=== Begin Enclosure ===

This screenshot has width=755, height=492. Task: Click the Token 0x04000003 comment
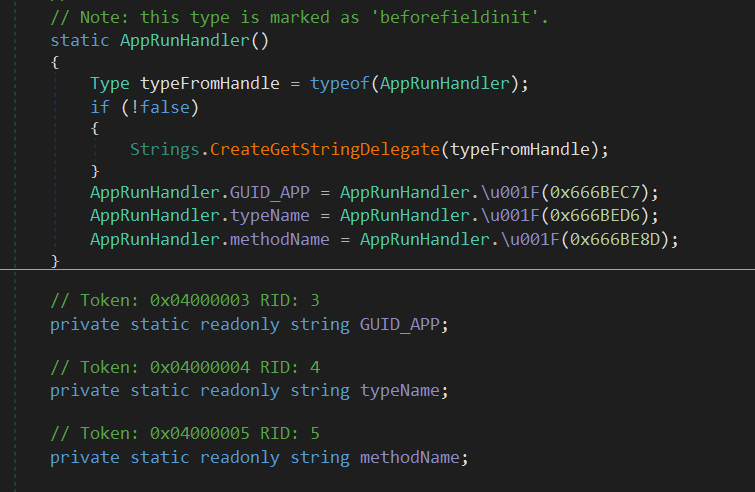pos(170,300)
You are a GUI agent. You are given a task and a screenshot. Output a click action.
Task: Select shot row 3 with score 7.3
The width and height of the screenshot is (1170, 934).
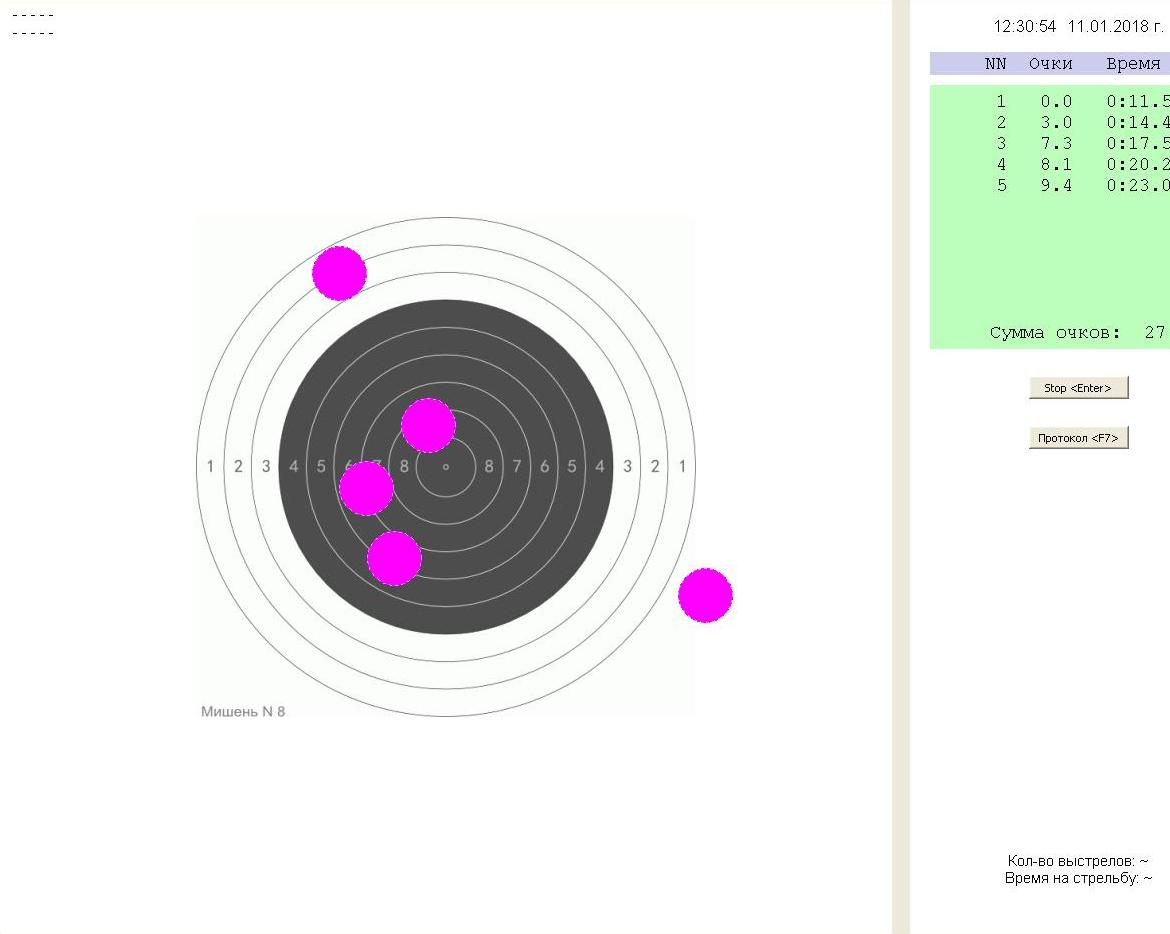(1055, 144)
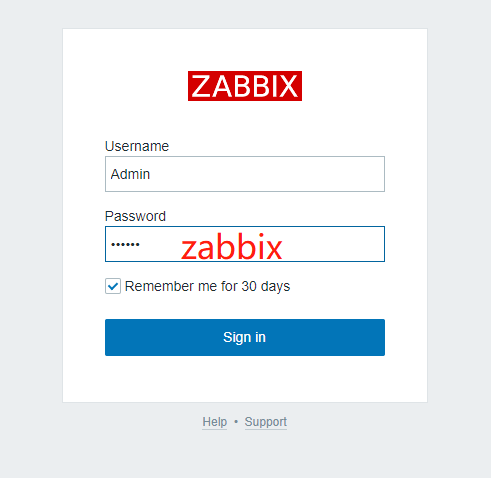This screenshot has height=478, width=491.
Task: Open the Help link
Action: (x=214, y=422)
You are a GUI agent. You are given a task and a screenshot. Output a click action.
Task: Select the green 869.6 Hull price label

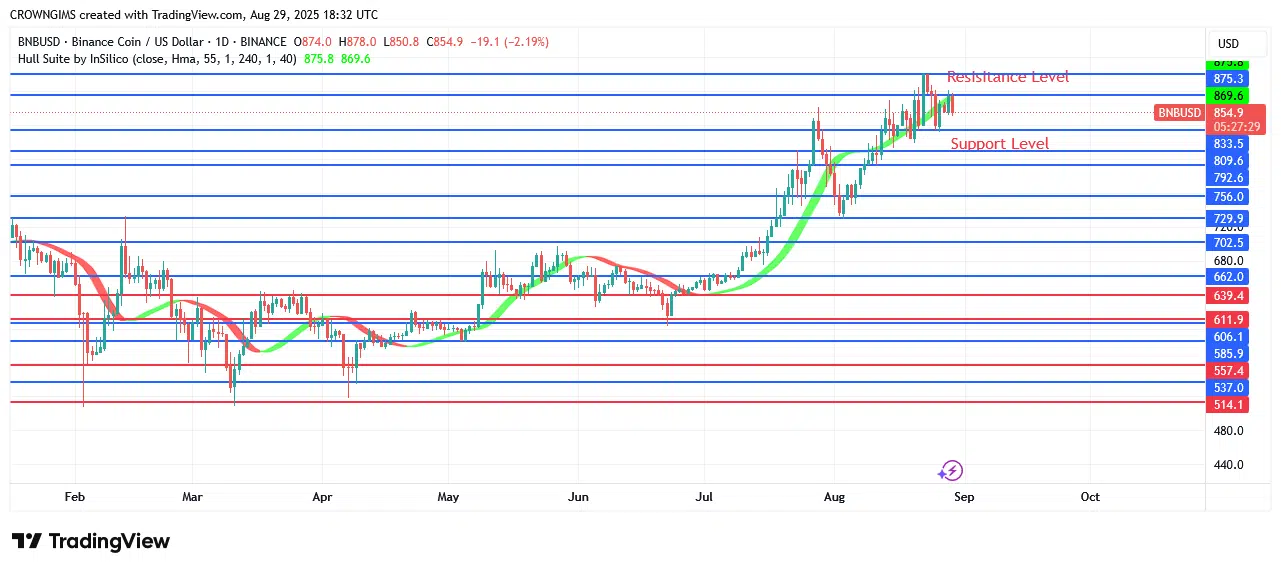click(x=1227, y=96)
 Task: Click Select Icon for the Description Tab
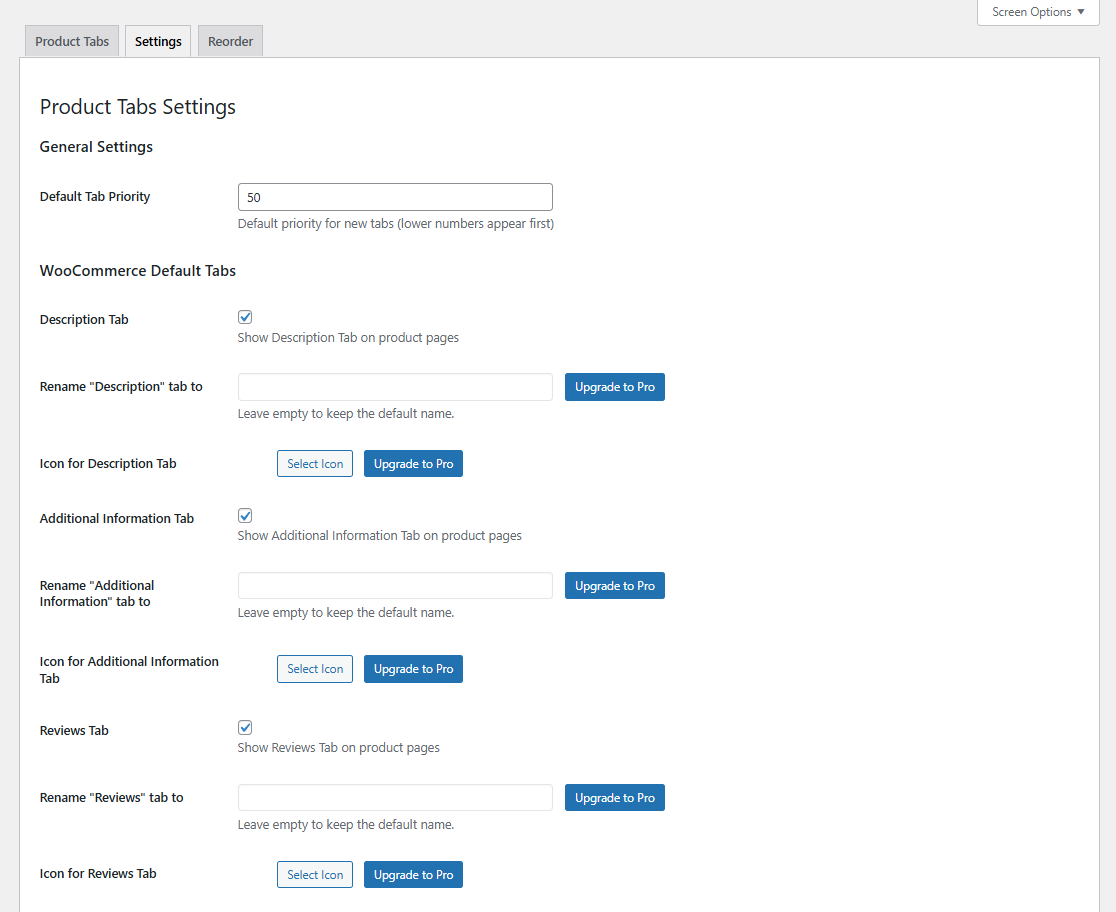point(314,463)
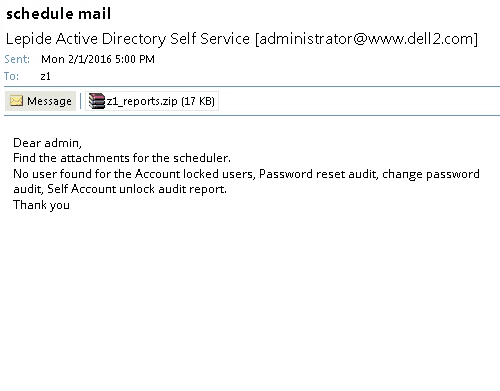Select sender name Lepide Active Directory Self Service
The image size is (500, 391).
coord(128,39)
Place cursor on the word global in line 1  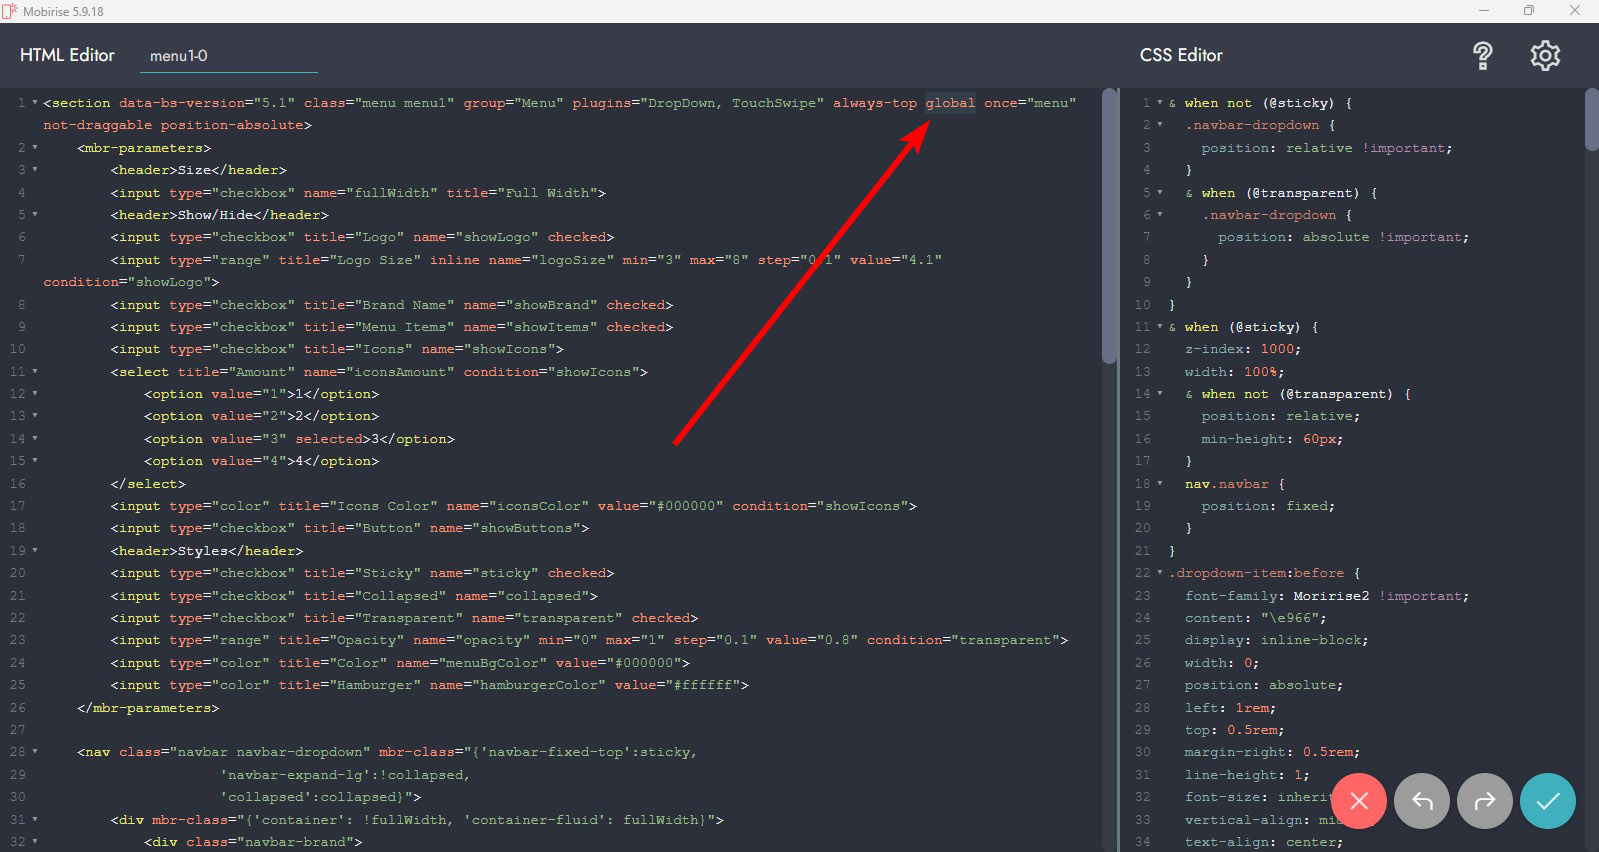(x=949, y=103)
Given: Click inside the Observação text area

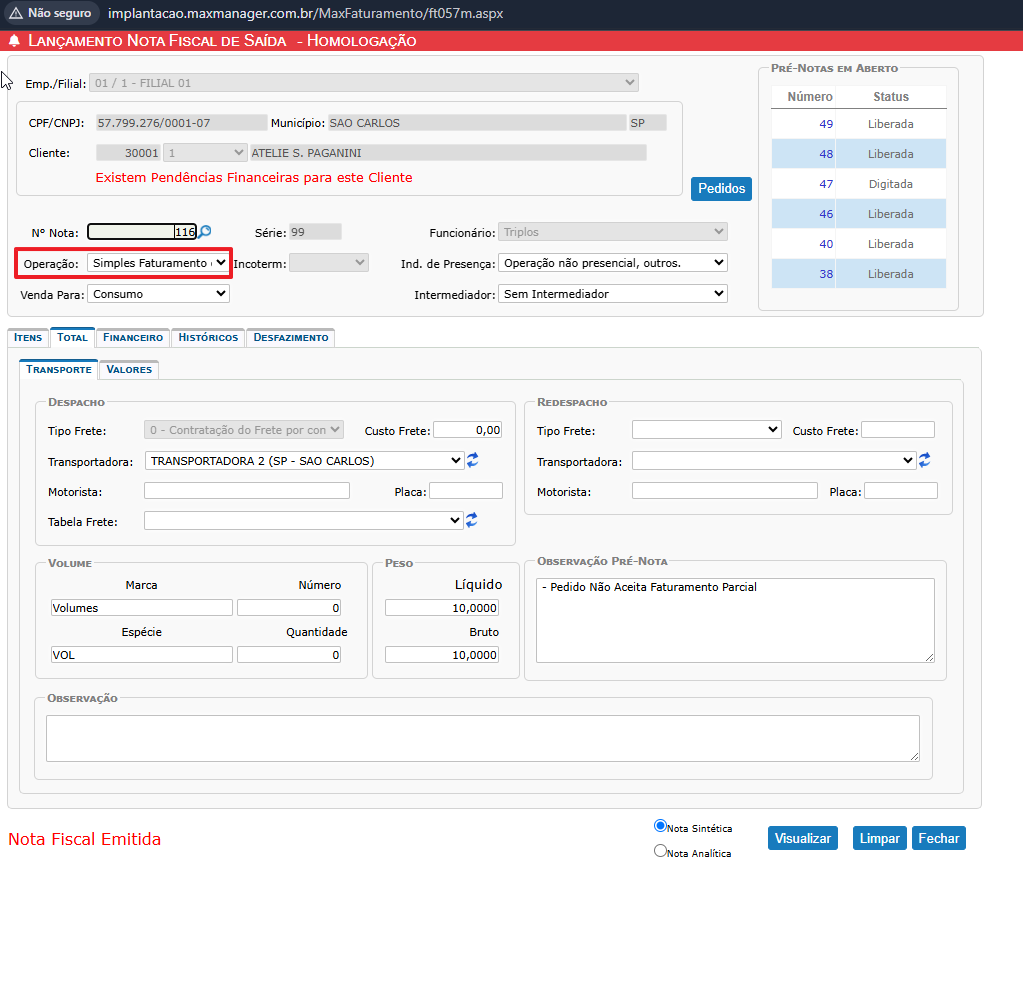Looking at the screenshot, I should tap(482, 738).
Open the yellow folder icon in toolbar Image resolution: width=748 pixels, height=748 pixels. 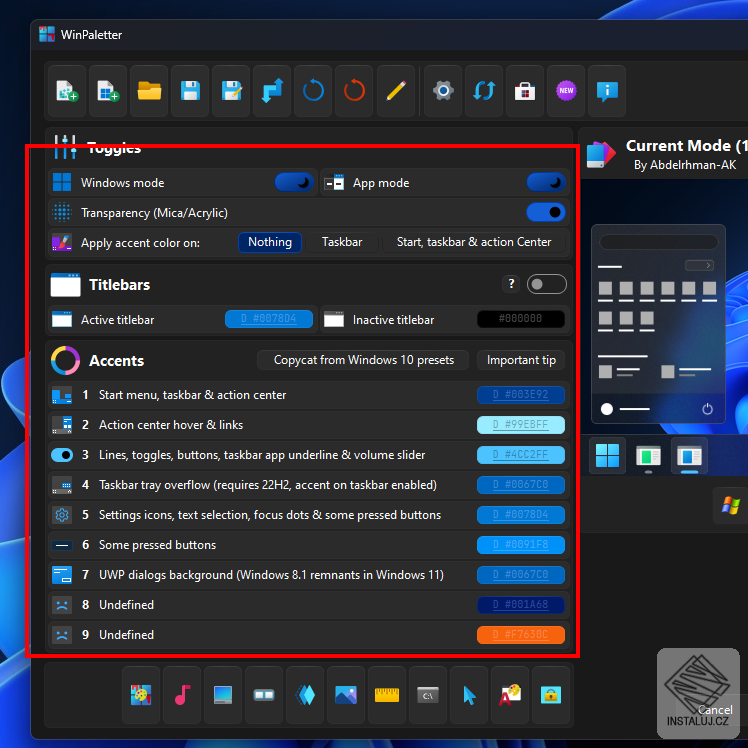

=== End Enclosure ===

WHAT THE EXERCISE ASKS: Everything from the line holding "Given: Click inside the Observação text area" to the close of the records should be written out exactly, both ends included, with pictures omitted.

TASK OUTPUT:
Given: Click inside the Observação text area

Looking at the screenshot, I should tap(482, 738).
Open the yellow folder icon in toolbar Image resolution: width=748 pixels, height=748 pixels. 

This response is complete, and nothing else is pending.